In [4]:
%%capture
%load_ext autoreload
%autoreload 2
import sys
sys.path.append("..")
import statnlpbook.util as util
util.execute_notebook('word_mt.ipynb')

<!---
Latex Macros
-->
$$
\newcommand{\Xs}{\mathcal{X}}
\newcommand{\Ys}{\mathcal{Y}}
\newcommand{\y}{\mathbf{y}}
\newcommand{\balpha}{\boldsymbol{\alpha}}
\newcommand{\bbeta}{\boldsymbol{\beta}}
\newcommand{\aligns}{\mathbf{a}}
\newcommand{\align}{a}
\newcommand{\source}{\mathbf{s}}
\newcommand{\target}{\mathbf{t}}
\newcommand{\ssource}{s}
\newcommand{\starget}{t}
\newcommand{\repr}{\mathbf{f}}
\newcommand{\repry}{\mathbf{g}}
\newcommand{\x}{\mathbf{x}}
\newcommand{\prob}{p}
\newcommand{\vocab}{V}
\newcommand{\params}{\boldsymbol{\theta}}
\newcommand{\param}{\theta}
\DeclareMathOperator{\perplexity}{PP}
\DeclareMathOperator{\argmax}{argmax}
\DeclareMathOperator{\argmin}{argmin}
\newcommand{\train}{\mathcal{D}}
\newcommand{\counts}[2]{\#_{#1}(#2) }
\newcommand{\length}[1]{\text{length}(#1) }
\newcommand{\indi}{\mathbb{I}}
$$

# (Word-based) Machine Translation

##  Machine Translation (MT)

* Machine Translation (MT): one of the canonical NLP applications
* Paradigms: 
  * Rule-based vs **statistical**
  * **word** vs phrase vs syntax units
  * **feature-engineering** vs neural

##  Word Based MT

* foundational to all current approaches (e.g. neural methods)
* subcomponent in more complex systems (for alignments)

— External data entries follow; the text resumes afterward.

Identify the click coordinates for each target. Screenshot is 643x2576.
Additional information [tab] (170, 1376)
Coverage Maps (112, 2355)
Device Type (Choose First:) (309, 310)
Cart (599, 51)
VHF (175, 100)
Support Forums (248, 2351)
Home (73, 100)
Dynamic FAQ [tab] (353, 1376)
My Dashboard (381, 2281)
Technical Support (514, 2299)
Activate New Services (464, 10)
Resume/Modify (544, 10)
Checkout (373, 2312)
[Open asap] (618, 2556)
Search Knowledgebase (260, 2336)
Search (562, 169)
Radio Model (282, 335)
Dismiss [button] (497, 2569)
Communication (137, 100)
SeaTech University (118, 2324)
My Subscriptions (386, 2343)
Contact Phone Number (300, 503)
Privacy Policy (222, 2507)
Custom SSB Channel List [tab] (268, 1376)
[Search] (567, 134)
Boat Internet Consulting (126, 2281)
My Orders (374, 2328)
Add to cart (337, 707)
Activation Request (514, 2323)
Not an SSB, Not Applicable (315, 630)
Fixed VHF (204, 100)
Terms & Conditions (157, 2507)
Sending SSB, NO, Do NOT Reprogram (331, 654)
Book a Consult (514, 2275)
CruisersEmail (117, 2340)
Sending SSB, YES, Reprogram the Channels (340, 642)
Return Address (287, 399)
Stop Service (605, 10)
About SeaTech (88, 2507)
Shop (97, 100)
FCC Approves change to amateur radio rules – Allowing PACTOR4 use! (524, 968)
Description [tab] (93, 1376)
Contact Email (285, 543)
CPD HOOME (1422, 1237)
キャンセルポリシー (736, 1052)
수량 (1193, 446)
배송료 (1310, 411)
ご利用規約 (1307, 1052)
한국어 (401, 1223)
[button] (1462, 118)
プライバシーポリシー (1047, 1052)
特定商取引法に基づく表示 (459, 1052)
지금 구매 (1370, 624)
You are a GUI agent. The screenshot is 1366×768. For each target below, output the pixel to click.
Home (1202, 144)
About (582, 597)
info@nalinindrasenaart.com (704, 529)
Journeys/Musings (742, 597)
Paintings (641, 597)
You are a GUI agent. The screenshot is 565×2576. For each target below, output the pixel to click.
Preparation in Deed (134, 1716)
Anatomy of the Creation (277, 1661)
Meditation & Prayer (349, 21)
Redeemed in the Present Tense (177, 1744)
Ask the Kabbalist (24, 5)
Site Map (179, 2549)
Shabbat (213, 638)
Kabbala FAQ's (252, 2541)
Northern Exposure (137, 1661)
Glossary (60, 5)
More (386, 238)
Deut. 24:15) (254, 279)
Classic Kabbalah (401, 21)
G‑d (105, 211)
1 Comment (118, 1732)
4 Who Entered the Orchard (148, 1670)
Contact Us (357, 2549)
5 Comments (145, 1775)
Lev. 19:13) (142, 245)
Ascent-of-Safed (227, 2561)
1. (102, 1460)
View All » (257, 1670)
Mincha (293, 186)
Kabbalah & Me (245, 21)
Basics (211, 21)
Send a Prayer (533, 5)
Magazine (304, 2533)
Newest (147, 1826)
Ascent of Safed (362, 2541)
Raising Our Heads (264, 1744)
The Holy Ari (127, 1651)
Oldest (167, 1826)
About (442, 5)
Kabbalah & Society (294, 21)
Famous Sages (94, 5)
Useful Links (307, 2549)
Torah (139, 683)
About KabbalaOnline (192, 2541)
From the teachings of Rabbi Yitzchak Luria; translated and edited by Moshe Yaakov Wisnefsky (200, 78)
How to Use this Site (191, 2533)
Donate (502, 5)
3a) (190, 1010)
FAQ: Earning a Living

## MT as Structured Prediction

* **source** sentence \\(\source\\), usually tokenized
* **target** sentence \\(\target\\), usually tokenized
* a **model** \\(s_\params(\target,\source)\\) to measure match of \\(\target\\) to $\source$, 
* learn the parameters \\(\params\\) from data 
* predict highest-scoring translation:

\begin{equation}
\argmax_\target s_\params(\target,\source)
\end{equation}

* MT models differ primarily in how \\(s\\) is defined, \\(\params\\) are learned, and how the \\(\argmax\\) is found.

## Noisy Channel

In [1]:
%%tikz
\input{../fig/noisy_channel.tex}

## A Naive Baseline Translation Model
The most straightforward translation model translates words one-by-one, in the order of appearance:
$$
\prob_\params^\text{Naive}(\ssource|\starget) = \prod_i^{\length{\source}} \param_{\ssource_i,\starget_i}
$$
where \\(\param_{\ssource,\starget} \\) is the probability of translating \\(\starget\\) as \\(\ssource\\). \\(\params\\) is often referred to as *translation table*.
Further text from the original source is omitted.